== EXTRACTED INFORMATION

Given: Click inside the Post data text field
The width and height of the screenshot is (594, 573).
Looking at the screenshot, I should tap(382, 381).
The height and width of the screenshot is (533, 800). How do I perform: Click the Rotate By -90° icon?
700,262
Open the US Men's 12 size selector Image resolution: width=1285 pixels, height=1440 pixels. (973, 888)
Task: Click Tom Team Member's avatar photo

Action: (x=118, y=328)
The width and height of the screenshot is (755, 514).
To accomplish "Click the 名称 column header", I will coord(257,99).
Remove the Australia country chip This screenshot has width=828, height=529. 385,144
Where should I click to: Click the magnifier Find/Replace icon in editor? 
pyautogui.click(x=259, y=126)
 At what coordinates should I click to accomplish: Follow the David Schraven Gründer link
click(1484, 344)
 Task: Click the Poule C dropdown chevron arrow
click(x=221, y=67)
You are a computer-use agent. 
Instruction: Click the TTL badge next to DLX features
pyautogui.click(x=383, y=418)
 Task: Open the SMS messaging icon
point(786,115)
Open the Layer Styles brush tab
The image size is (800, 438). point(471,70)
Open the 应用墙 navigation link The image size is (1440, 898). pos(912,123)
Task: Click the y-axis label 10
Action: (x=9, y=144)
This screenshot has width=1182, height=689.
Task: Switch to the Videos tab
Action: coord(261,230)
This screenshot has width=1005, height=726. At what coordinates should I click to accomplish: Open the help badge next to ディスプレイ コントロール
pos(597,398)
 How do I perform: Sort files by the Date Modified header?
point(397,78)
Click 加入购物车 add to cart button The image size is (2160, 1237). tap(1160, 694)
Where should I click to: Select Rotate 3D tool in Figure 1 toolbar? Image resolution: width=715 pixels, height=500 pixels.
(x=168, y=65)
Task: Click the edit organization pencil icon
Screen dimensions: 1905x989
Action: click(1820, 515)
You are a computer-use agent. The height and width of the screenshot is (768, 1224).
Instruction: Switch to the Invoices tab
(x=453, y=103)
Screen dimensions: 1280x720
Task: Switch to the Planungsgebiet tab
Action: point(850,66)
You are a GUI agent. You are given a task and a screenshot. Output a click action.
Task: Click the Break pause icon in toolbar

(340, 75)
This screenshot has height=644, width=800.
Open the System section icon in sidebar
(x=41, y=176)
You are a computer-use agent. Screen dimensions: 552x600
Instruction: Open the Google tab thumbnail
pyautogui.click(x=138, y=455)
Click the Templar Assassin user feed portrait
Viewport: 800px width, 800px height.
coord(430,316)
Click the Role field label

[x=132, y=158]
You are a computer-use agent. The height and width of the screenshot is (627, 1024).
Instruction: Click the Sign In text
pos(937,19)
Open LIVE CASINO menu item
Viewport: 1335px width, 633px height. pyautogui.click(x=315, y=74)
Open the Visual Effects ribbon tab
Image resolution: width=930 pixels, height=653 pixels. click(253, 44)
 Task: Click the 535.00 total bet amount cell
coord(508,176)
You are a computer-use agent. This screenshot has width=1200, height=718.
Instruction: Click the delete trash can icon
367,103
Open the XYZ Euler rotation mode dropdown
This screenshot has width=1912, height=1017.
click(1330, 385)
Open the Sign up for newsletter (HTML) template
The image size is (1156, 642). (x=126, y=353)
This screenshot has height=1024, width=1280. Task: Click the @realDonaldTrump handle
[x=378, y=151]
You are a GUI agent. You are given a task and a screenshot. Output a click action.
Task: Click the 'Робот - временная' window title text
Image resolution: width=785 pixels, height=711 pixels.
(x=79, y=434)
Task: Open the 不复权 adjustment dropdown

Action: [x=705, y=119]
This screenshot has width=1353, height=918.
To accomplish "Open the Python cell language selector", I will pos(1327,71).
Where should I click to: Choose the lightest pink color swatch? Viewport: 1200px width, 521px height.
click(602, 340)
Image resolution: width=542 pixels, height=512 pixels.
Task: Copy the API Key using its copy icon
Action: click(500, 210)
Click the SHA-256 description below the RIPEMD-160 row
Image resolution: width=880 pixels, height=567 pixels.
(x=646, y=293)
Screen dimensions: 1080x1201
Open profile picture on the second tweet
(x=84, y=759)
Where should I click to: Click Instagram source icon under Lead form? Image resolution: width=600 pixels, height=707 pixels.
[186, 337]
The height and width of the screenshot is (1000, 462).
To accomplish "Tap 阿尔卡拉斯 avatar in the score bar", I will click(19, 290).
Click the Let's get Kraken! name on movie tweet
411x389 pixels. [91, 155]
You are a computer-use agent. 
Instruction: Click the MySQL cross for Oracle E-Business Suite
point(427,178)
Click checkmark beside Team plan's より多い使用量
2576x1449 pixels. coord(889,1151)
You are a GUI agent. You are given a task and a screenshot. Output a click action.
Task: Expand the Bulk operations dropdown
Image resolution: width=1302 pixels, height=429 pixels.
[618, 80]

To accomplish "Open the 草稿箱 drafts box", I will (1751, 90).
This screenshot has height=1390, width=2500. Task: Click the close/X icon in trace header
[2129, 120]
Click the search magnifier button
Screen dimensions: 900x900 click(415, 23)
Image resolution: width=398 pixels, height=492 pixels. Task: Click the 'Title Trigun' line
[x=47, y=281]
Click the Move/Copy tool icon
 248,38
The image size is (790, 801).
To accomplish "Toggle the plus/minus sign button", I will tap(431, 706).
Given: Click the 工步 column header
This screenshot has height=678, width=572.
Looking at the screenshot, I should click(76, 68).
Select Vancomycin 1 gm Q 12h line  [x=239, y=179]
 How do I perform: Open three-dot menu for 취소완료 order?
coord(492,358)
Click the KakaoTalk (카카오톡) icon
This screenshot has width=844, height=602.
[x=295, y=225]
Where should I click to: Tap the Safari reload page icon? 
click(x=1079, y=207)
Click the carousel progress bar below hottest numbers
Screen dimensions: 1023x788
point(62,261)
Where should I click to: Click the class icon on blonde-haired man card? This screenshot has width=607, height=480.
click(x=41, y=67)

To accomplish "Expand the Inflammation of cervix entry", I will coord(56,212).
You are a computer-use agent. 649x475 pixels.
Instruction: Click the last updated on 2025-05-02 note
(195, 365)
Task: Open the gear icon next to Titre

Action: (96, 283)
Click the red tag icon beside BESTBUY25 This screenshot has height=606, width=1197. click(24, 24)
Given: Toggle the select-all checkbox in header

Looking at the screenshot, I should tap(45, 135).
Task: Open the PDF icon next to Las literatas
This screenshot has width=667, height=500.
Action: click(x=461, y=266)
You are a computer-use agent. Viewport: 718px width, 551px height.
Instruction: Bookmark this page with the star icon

====

Write every record out again exactly.

Given: Click inside the Post data text field
The width and height of the screenshot is (594, 573).
Looking at the screenshot, I should tap(382, 381).
The height and width of the screenshot is (533, 800). How do I perform: Click the Rotate By -90° icon?
700,262
Open the US Men's 12 size selector Image resolution: width=1285 pixels, height=1440 pixels. (973, 888)
Task: Click Tom Team Member's avatar photo

Action: (x=118, y=328)
The width and height of the screenshot is (755, 514).
To accomplish "Click the 名称 column header", I will coord(257,99).
Remove the Australia country chip This screenshot has width=828, height=529. 385,144
Where should I click to: Click the magnifier Find/Replace icon in editor? 
pyautogui.click(x=259, y=126)
 At what coordinates should I click to accomplish: Follow the David Schraven Gründer link
click(1484, 344)
 Task: Click the Poule C dropdown chevron arrow
click(x=221, y=67)
You are a computer-use agent. 
Instruction: Click the TTL badge next to DLX features
pyautogui.click(x=383, y=418)
 Task: Open the SMS messaging icon
point(786,115)
Open the Layer Styles brush tab
The image size is (800, 438). point(471,70)
Open the 应用墙 navigation link The image size is (1440, 898). pos(912,123)
Task: Click the y-axis label 10
Action: (x=9, y=144)
This screenshot has width=1182, height=689.
Task: Switch to the Videos tab
Action: coord(261,230)
This screenshot has width=1005, height=726. At what coordinates should I click to accomplish: Open the help badge next to ディスプレイ コントロール
pos(597,398)
 How do I perform: Sort files by the Date Modified header?
point(397,78)
Click 加入购物车 add to cart button The image size is (2160, 1237). tap(1160, 694)
Where should I click to: Select Rotate 3D tool in Figure 1 toolbar? Image resolution: width=715 pixels, height=500 pixels.
(x=168, y=65)
Task: Click the edit organization pencil icon
Screen dimensions: 1905x989
Action: click(1820, 515)
You are a computer-use agent. The height and width of the screenshot is (768, 1224).
Instruction: Switch to the Invoices tab
(x=453, y=103)
Screen dimensions: 1280x720
Task: Switch to the Planungsgebiet tab
Action: point(850,66)
You are a GUI agent. You are given a task and a screenshot. Output a click action.
Task: Click the Break pause icon in toolbar

(340, 75)
This screenshot has height=644, width=800.
Open the System section icon in sidebar
(x=41, y=176)
You are a computer-use agent. Screen dimensions: 552x600
Instruction: Open the Google tab thumbnail
pyautogui.click(x=138, y=455)
Click the Templar Assassin user feed portrait
Viewport: 800px width, 800px height.
coord(430,316)
Click the Role field label

[x=132, y=158]
You are a computer-use agent. The height and width of the screenshot is (627, 1024).
Instruction: Click the Sign In text
pos(937,19)
Open LIVE CASINO menu item
Viewport: 1335px width, 633px height. pyautogui.click(x=315, y=74)
Open the Visual Effects ribbon tab
Image resolution: width=930 pixels, height=653 pixels. click(253, 44)
 Task: Click the 535.00 total bet amount cell
coord(508,176)
You are a computer-use agent. This screenshot has width=1200, height=718.
Instruction: Click the delete trash can icon
367,103
Open the XYZ Euler rotation mode dropdown
This screenshot has width=1912, height=1017.
click(1330, 385)
Open the Sign up for newsletter (HTML) template
The image size is (1156, 642). (x=126, y=353)
This screenshot has height=1024, width=1280. Task: Click the @realDonaldTrump handle
[x=378, y=151]
You are a GUI agent. You are given a task and a screenshot. Output a click action.
Task: Click the 'Робот - временная' window title text
Image resolution: width=785 pixels, height=711 pixels.
(x=79, y=434)
Task: Open the 不复权 adjustment dropdown

Action: [x=705, y=119]
This screenshot has width=1353, height=918.
To accomplish "Open the Python cell language selector", I will pos(1327,71).
Where should I click to: Choose the lightest pink color swatch? Viewport: 1200px width, 521px height.
click(602, 340)
Image resolution: width=542 pixels, height=512 pixels.
Task: Copy the API Key using its copy icon
Action: click(500, 210)
Click the SHA-256 description below the RIPEMD-160 row
Image resolution: width=880 pixels, height=567 pixels.
(x=646, y=293)
Screen dimensions: 1080x1201
Open profile picture on the second tweet
(x=84, y=759)
Where should I click to: Click Instagram source icon under Lead form? Image resolution: width=600 pixels, height=707 pixels.
[186, 337]
The height and width of the screenshot is (1000, 462).
To accomplish "Tap 阿尔卡拉斯 avatar in the score bar", I will click(19, 290).
Click the Let's get Kraken! name on movie tweet
411x389 pixels. [91, 155]
You are a computer-use agent. 
Instruction: Click the MySQL cross for Oracle E-Business Suite
point(427,178)
Click checkmark beside Team plan's より多い使用量
2576x1449 pixels. coord(889,1151)
You are a GUI agent. You are given a task and a screenshot. Output a click action.
Task: Expand the Bulk operations dropdown
Image resolution: width=1302 pixels, height=429 pixels.
[618, 80]

To accomplish "Open the 草稿箱 drafts box", I will (1751, 90).
This screenshot has height=1390, width=2500. Task: Click the close/X icon in trace header
[2129, 120]
Click the search magnifier button
Screen dimensions: 900x900 click(415, 23)
Image resolution: width=398 pixels, height=492 pixels. Task: Click the 'Title Trigun' line
[x=47, y=281]
Click the Move/Copy tool icon
 248,38
The image size is (790, 801).
To accomplish "Toggle the plus/minus sign button", I will tap(431, 706).
Given: Click the 工步 column header
This screenshot has height=678, width=572.
Looking at the screenshot, I should click(76, 68).
Select Vancomycin 1 gm Q 12h line  [x=239, y=179]
 How do I perform: Open three-dot menu for 취소완료 order?
coord(492,358)
Click the KakaoTalk (카카오톡) icon
This screenshot has width=844, height=602.
[x=295, y=225]
Where should I click to: Tap the Safari reload page icon? 
click(x=1079, y=207)
Click the carousel progress bar below hottest numbers
Screen dimensions: 1023x788
point(62,261)
Where should I click to: Click the class icon on blonde-haired man card? This screenshot has width=607, height=480.
click(x=41, y=67)

To accomplish "Expand the Inflammation of cervix entry", I will coord(56,212).
You are a computer-use agent. 649x475 pixels.
Instruction: Click the last updated on 2025-05-02 note
(195, 365)
Task: Open the gear icon next to Titre

Action: (96, 283)
Click the red tag icon beside BESTBUY25 This screenshot has height=606, width=1197. click(24, 24)
Given: Toggle the select-all checkbox in header

Looking at the screenshot, I should tap(45, 135).
Task: Open the PDF icon next to Las literatas
This screenshot has width=667, height=500.
Action: click(x=461, y=266)
You are a computer-use agent. Viewport: 718px width, 551px height.
Instruction: Bookmark this page with the star icon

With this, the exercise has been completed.